Depuis, les efforts monstrueux des lobbys déployés pour financer la recherche sur cette maladie ont adopté cette image martiale, s’accaparant celle « du champion » et du « combattant » pour galvaniser les donateurs et l’opinion publique.

Aux États-Unis, le champion cycliste Lance Armstrong, créateur d’un fonds du même nom, avait lui-même surfé sur l’image du patient invincible. Le sportif en rémission d’un cancer des testicules, depuis reconnu coupable de dopage et dépouillé de ses médailles, résumait ainsi sa vision du cancer : « Give up or fight like hell ! »

Tout récemment, en France, l’image d’une fillette de quatre ans atteinte d’un cancer incurable déguisée en Wonder Woman a été bombardée sur les réseaux sociaux pour recueillir des dons contre les cancers pédiatriques.
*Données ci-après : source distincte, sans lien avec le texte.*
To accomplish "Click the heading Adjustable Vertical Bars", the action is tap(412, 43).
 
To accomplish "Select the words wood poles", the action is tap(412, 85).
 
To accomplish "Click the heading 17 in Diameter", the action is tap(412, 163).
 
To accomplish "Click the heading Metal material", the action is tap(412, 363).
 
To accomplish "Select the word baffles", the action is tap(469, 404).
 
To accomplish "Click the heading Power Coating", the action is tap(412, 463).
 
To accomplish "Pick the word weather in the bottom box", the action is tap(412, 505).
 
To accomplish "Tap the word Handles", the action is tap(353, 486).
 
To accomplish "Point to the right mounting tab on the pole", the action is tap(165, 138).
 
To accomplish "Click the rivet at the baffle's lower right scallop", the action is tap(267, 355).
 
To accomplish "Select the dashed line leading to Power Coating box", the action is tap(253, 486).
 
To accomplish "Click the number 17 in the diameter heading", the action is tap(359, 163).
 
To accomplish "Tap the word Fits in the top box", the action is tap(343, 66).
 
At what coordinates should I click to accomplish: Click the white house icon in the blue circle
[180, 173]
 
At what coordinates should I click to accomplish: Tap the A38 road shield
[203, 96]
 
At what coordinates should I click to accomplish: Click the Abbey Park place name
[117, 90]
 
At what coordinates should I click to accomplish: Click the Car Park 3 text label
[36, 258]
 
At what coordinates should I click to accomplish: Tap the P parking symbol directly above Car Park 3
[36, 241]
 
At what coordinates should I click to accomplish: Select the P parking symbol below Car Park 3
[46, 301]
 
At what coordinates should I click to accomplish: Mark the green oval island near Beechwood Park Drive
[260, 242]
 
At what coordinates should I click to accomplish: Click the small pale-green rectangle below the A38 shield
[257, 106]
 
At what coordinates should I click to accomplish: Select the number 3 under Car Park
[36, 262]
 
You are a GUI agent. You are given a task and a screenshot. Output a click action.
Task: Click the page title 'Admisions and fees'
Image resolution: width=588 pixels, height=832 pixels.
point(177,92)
Un matraquage fait sans mauvaises intentions, qui, au fil des ans, a contribué à cristalliser dans l’imaginaire collectif et dans les médias la même rhétorique, non sans effets sur les malades.

Revoir les mots

 

Johanne Fontaine n’a pas été la seule à écoper de titres annonçant sa « défaite » contre le cancer. ldem pour l’ex-ministre Hélène Zakaïb, décédée quelques jours plus tôt.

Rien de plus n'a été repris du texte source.